_Texto propuesto_.
───

¿Cómo explicar el efecto de un deslumbramiento? ¿Qué hacer con la sobredosis de estímulos que llega de repente? ¿Dónde andaba escondida la sorpresa hasta entonces? ¿Cuándo cabe decirse que se ha perdido toda esperanza si luego aparecen libros que te llenan de dicha ante el surgimiento de lo inesperado? ¿Por qué nadie nos habló antes de Kjell Askildsen (Mandal, 1929), si lleva publicando regularmente desde 1953 en su noruega natal? ¿Quién es este ganador del Premio Nórdico de la Academia Sueca, el dos veces galardonado por el Premio de la Crítica, el mismo que se alzó con los premios Brage y Riksmål o el elegido por un jurado de especialistas como el mejor prosista noruego del último cuarto de siglo? ¿Cuántas alegrías se le deben a este puñado de libros, traducidos a una veintena de lenguas hasta la fecha? ¿Cuándo llegará de nuevo el fuego que traen consigo los cuentos de Askildsen y cuánto más podremos esperar sus fieles hasta ese anhelado regreso?
La obra de Kjell Askildsen es como el akvavit para los noruegos, un símbolo de la nación, producto de la destilación cuidadosa de los más insospechados ingredientes que, en la proporción justa, ofrecen alimento vital (aqua vitae) al mortal que se rinde a sus efluvios. Se trata de un aguardiente a base de patata, con peculiar sabor a comino y otras especias como el anís, las semillas de alcaravea, las de hinojo, el cilantro o el eneldo, y envejecido en barricas de roble usadas previamente para las soleras de jerez. La prosa de Askildsen acepta el símil con naturalidad, dado que la poética que la alumbra mucho tiene que ver con destilaciones sucesivas —esas que no producen resacas indeseables— en busca de la expresión exacta, medida, afinada, contenida, concisa, que jamás habrá que confundir con las formas de la escuela minimalista.
Hoy ya sabemos que ciertas peculiaridades del estilo de Raymond Carver, con quien frecuentemente se emparenta al autor de Los perros de Tesalónica, vinieron inducidas por la mano hábil de su editor y un clarividente manejo de las tijeras. Unidos a su vez a las estrategias intersticiales del maestro Chéjov, los cuentos de Askildsen contienen como en aquél una suerte de secreto que acostumbra a agazaparse entre líneas y pide ser confiado en el trato íntimo, sin prisa alguna y siempre con destellos de elocuencia que van apareciendo conforme pasan los días. De ahí que se trate de una prosa exigente, poco dada a los artificios de la inmediatez, donde no es que no pase nada, sino que lo que pasa es lo de siempre, pero contado como nunca. Parecería que estamos ante cuentos estáticos, sin apenas giros argumentales sorpresivos. Si acaso un ya me lo temía que deja al lector con la sensación de que nada puede hacerse que no se hubiera hecho ya en el interior del relato. Alguien ha dicho por ahí que Askildsen tiene truco, que así escribe cualquiera, el mismo lumbrera que ha tildado a Borges de trilero. También se decía que Hitchcock tenía truco, hasta que llegó François Truffaut para explicarnos la genialidad del director hecho esfinge.

───

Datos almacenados
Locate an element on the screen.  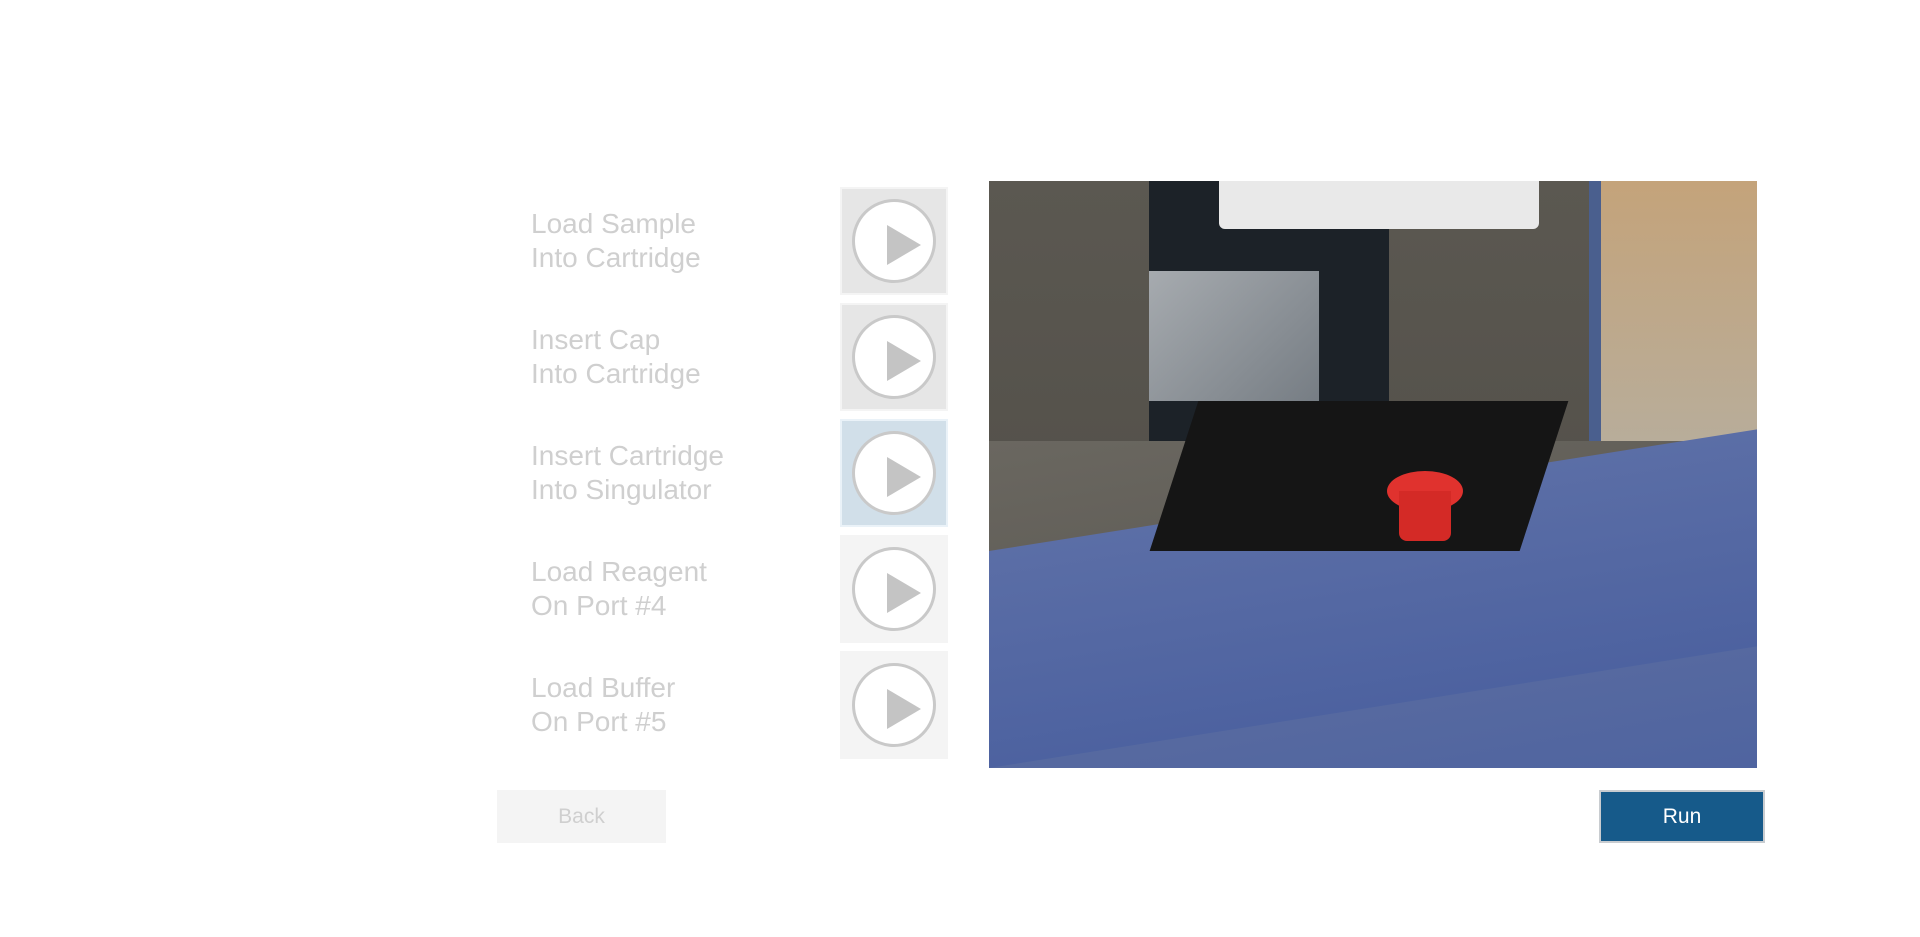
step-label-line2: On Port #4 is located at coordinates (599, 606). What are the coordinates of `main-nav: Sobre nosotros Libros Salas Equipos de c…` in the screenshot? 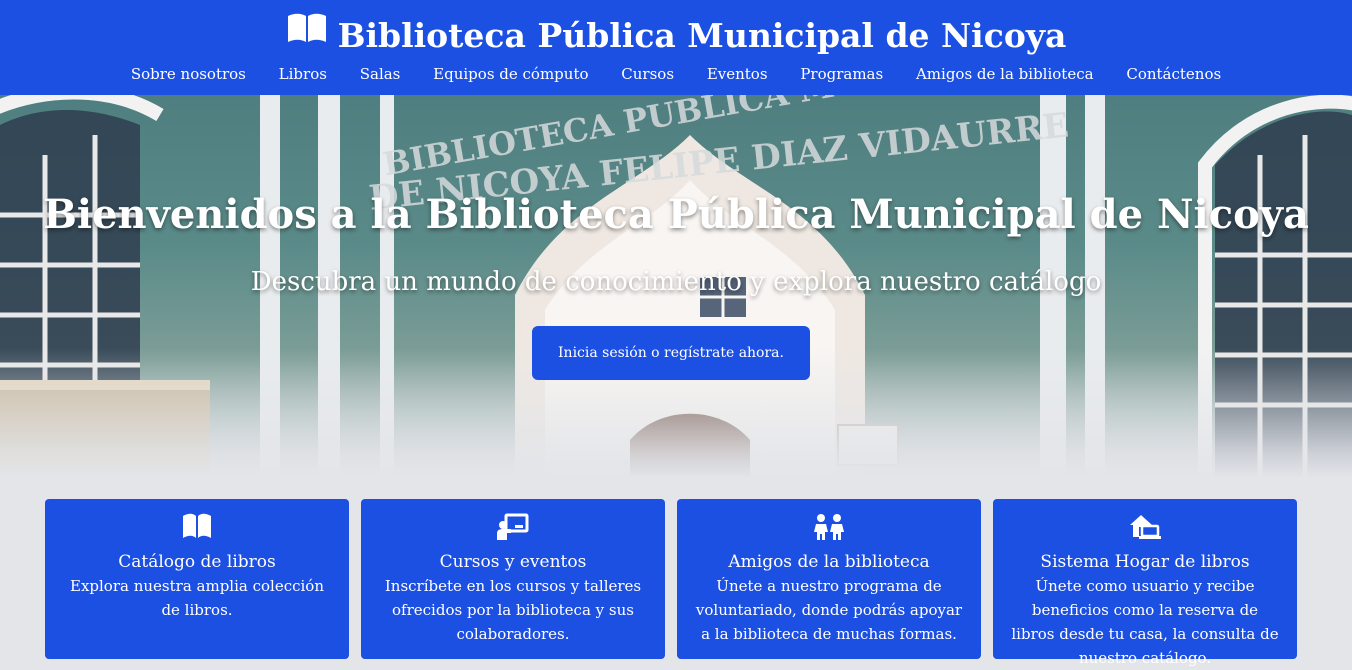 It's located at (676, 74).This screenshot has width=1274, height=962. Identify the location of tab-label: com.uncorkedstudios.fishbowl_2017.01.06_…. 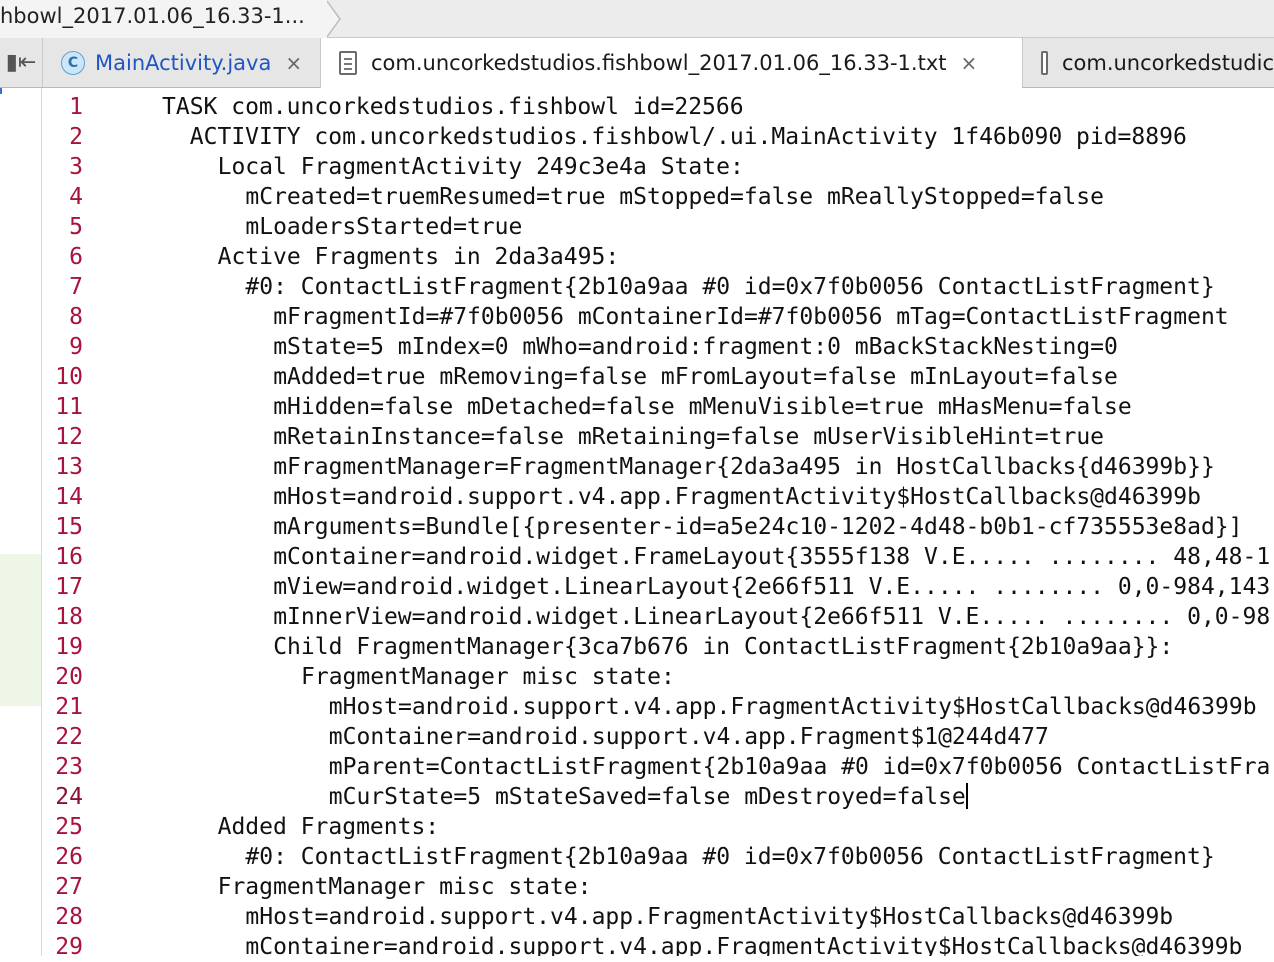
(659, 63).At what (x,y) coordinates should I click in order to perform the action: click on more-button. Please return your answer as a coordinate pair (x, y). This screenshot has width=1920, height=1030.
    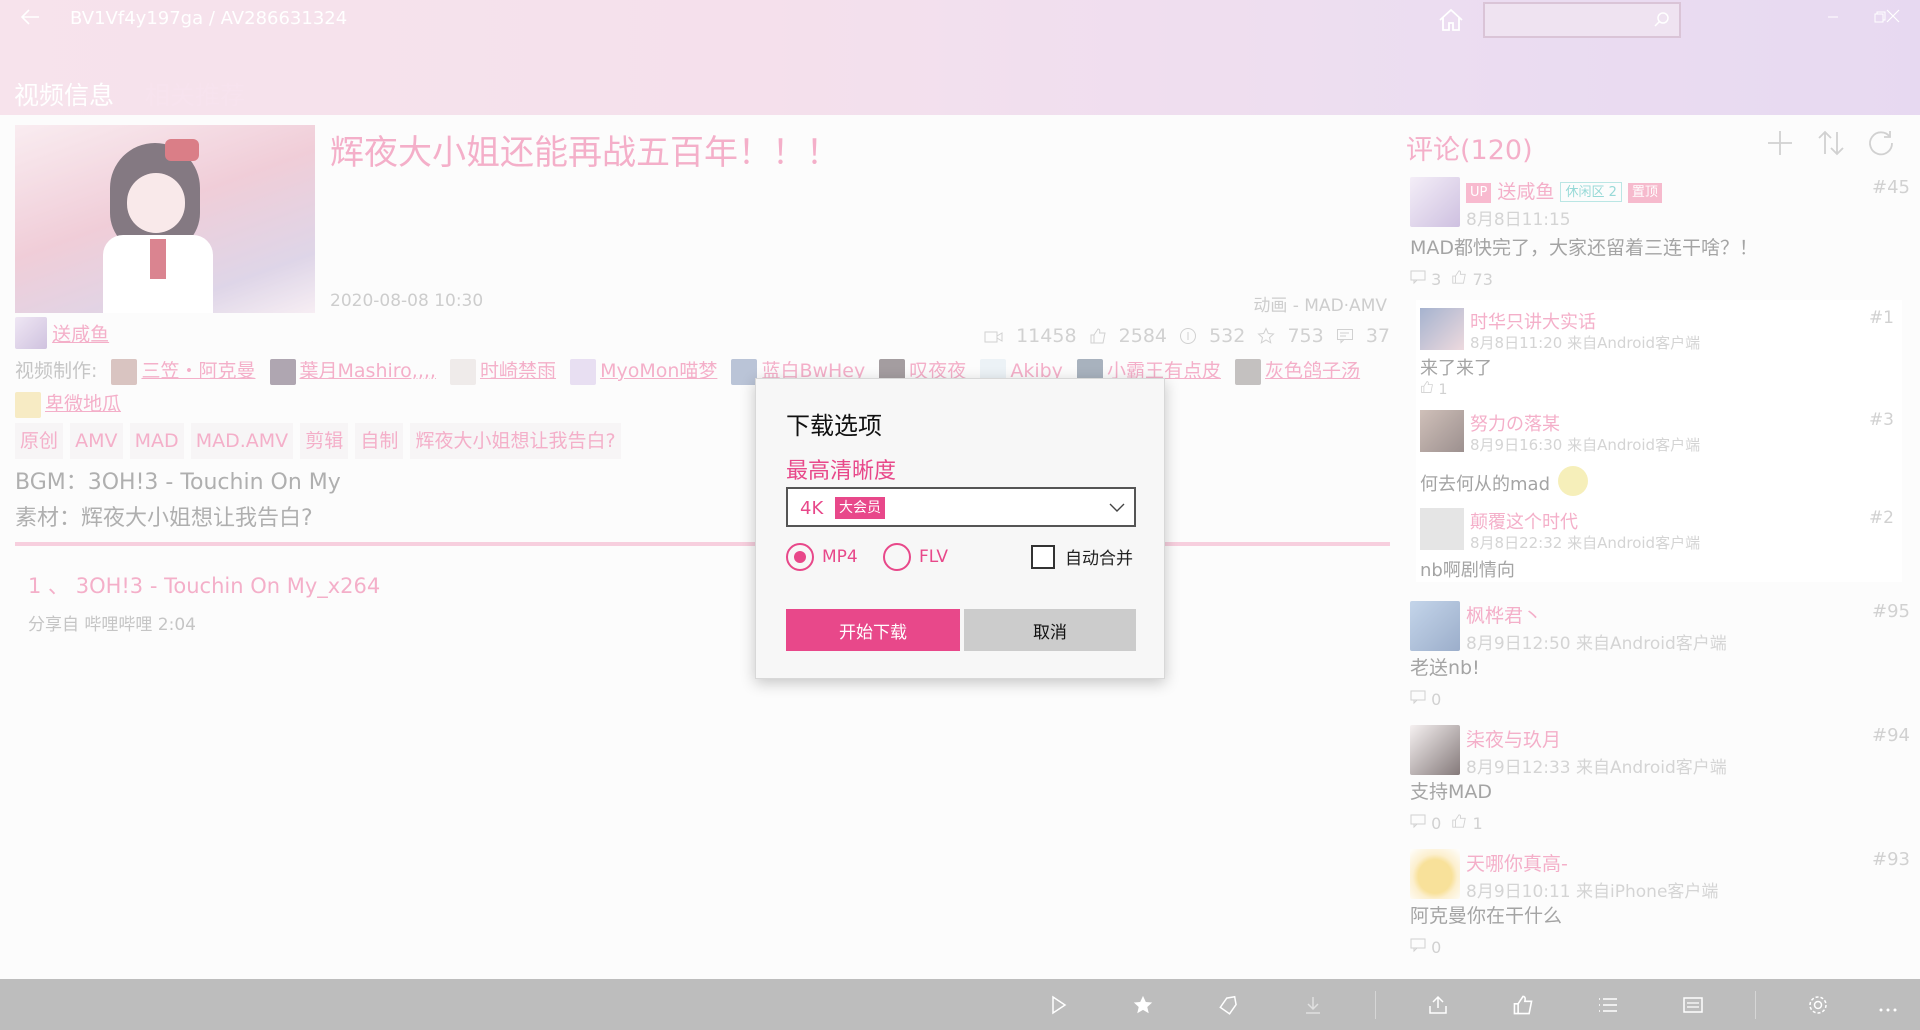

───

_Ejercicios por resolver_.
a. Determine si cada afirmación concuerda con el texto sobre Askildsen. Responda sí o no y cite literalmente las palabras del texto que lo deciden: (i) Kjell Askildsen nació en Mandal en 1929; (ii) el akvavit es un aguardiente elaborado a base de patata; (iii) los libros de Askildsen han sido traducidos a más de cuarenta lenguas.
b. Reproduzca fielmente el fragmento del texto sobre Askildsen que va desde "La obra de Kjell" hasta "la escuela minimalista.".
c. Según el texto sobre Askildsen, ¿en qué se envejece el akvavit?

_Ejercicios resueltos_.
a.
(i) Sí: "Kjell Askildsen (Mandal, 1929)".
(ii) Sí: "Se trata de un aguardiente a base de patata".
(iii) No: "traducidos a una veintena de lenguas hasta la fecha".

b.
La obra de Kjell Askildsen es como el akvavit para los noruegos, un símbolo de la nación, producto de la destilación cuidadosa de los más insospechados ingredientes que, en la proporción justa, ofrecen alimento vital (aqua vitae) al mortal que se rinde a sus efluvios. Se trata de un aguardiente a base de patata, con peculiar sabor a comino y otras especias como el anís, las semillas de alcaravea, las de hinojo, el cilantro o el eneldo, y envejecido en barricas de roble usadas previamente para las soleras de jerez. La prosa de Askildsen acepta el símil con naturalidad, dado que la poética que la alumbra mucho tiene que ver con destilaciones sucesivas —esas que no producen resacas indeseables— en busca de la expresión exacta, medida, afinada, contenida, concisa, que jamás habrá que confundir con las formas de la escuela minimalista.

c. En barricas de roble usadas previamente para las soleras de jerez.